Não obstante ter rejeitado o recurso quanto à apreciação da matéria de facto, a Relação, mesmo assim, pronunciou-se sobre o invocado erro notório na apreciação da prova.
O recorrente argumentou que foi mal valorada a prova oferecida, devendo ser absolvido tendo em conta o princípio in dubio pro reo.
Discorrendo sobre esta questão deixou-se consignado no acórdão recorrido que a apreciação da prova pelo julgador é livre, embora a discricionariedade na apreciação da prova tenha o limite das regras da experiência comum, utilizando como método de avaliação e aquisição do conhecimento critérios objectivos, genericamente susceptíveis de motivação e de controlo, nos termos do art. 127. ° do CPP.
Quando a atribuição de credibilidade a uma fonte de prova pelo julgador se basear em opção assente na imediação e na oralidade, o tribunal de recurso só a poderá criticar se ficar demonstrado que essa opção é inadmissível face às regras da experiência comum.
Ora, a fls. 190 o tribunal colectivo fundamenta o facto de que o arguido é toxicodependente de heroína com os doc. de fls. 118,166 e 177 e das próprias declarações do arguido e preocupou-se em justificar a razão por que não aceitou a sua versão de que ultimamente consumia haxixe.
Após estas considerações sobre a valoração da prova, acaba por se concluir que o tribunal decidiu segundo juízos de certeza alicerçados em prova directa e segundo as regras da experiência comum, carecendo de total fundamento a invocação do erro na apreciação da prova.
A Relação não deixou passar em claro este vício concreto imputado pelo recorrente à fixação da matéria de facto.
E igualmente ainda tomou posição quanto ao enquadramento jurídico dos factos tidos como provados, que considerou acertada, dada a considerável quantidade de estupefaciente detido (43,928 g), dentro de um estabelecimento prisional.
Nenhuma censura nos merece o acórdão recorrido no tocante à questão suscitada no recurso.
IV. Decisão
Perante tudo quanto exposto fica, acorda-se em negar provimento ao recurso e, consequentemente, confirmar o acórdão recorrido.
Custas pelo recorrente, com 8 UC de taxa de justiça.

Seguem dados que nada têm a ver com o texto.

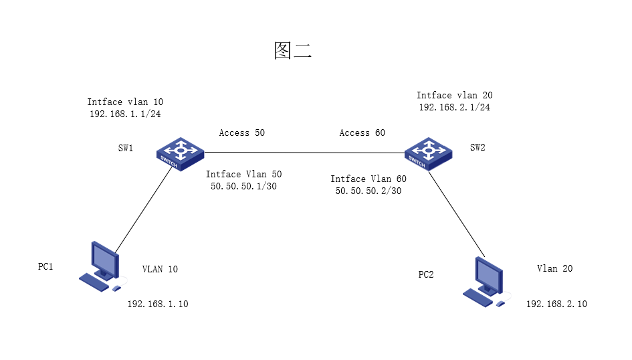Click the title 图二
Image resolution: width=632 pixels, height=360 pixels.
coord(293,51)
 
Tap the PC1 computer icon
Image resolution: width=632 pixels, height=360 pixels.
coord(102,266)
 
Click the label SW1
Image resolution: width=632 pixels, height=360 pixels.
coord(126,148)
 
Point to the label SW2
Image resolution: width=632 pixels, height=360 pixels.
coord(478,148)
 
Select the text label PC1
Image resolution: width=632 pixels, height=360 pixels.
coord(45,266)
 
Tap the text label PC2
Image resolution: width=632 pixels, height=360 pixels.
coord(426,274)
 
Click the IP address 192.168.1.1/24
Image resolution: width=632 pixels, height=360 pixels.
coord(125,114)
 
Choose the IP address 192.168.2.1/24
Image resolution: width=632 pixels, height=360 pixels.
coord(454,107)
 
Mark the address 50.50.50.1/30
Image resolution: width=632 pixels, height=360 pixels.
coord(243,187)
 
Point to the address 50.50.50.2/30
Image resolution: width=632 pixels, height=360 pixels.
coord(368,191)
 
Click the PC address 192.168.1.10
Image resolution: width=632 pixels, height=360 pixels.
coord(158,304)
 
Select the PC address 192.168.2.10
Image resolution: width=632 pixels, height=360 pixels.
coord(556,304)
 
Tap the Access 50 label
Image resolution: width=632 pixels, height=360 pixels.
coord(242,132)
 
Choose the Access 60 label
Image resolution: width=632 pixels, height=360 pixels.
coord(362,132)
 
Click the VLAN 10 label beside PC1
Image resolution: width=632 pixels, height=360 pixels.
coord(160,269)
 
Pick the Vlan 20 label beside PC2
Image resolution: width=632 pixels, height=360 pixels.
coord(554,268)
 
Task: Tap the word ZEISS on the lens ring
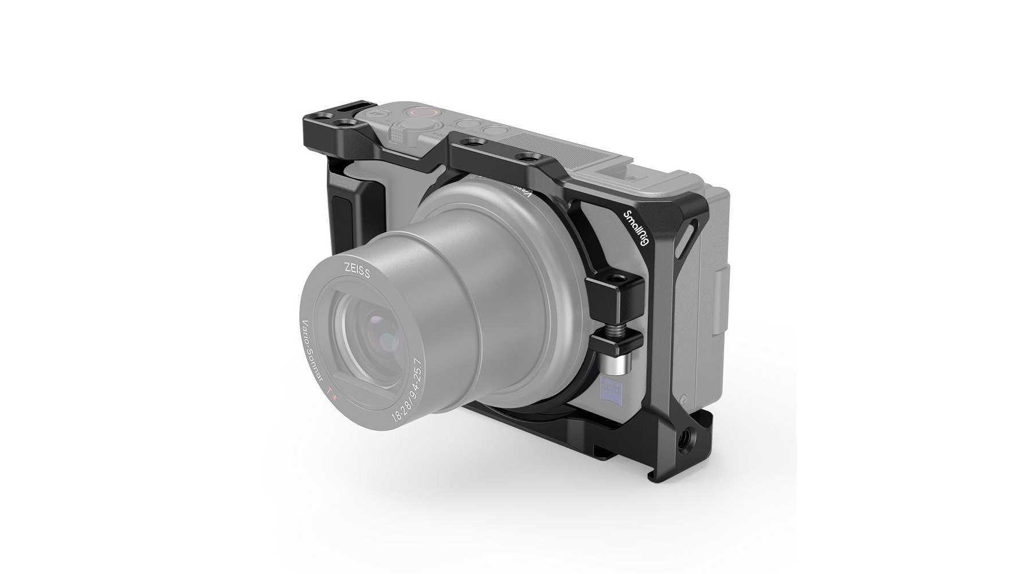[358, 269]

Lisboa,24 de Março de 2006

Alberto Sobrinho (relator)
Carmona da Mota (tem voto de vencido quanto ao ponto I)
Pereira Madeira
Simas Santos


DECLARAÇÃO DE VOTO
Porque as situações não são análogas (pois não procedem nos crimes graves — os julgados pelo tribunal colectivo — as razões que nos crimes leves — julgados perante o tribunal singular — justificam que os sujeitos processuais possam prescindir da documentação das declarações prestadas oralmente em audiência), não me parece que o regime prescrito pelo art. 364.1 do CPP seja extensível às «declarações prestadas oralmente em audiência que decorrer perante tribunal colectivo».
Daí que — a meu ver — a declaração referida no art. 364.1 do CPP não valha nem possa valer, se eventualmente prestada ante o tribunal colectivo, como renúncia ao recurso em matéria de facto.
Poréii, já aceito, no caso, que o arguido, quando recebeu cópia das gravações das declarações prestadas em audiência, devesse ter arguido a correspondente— «irregularidade» — se alguma anomalia nela detectou — «nos três dias seguintes» (art. 123.1), sob pena de o não poder vir a fazer mais tarde, designadamente em sede de recurso, onde — para o exercício do direito de recurso contra a decisão de facto — se haveria de pressupor já regularizada essa eventual anomalia.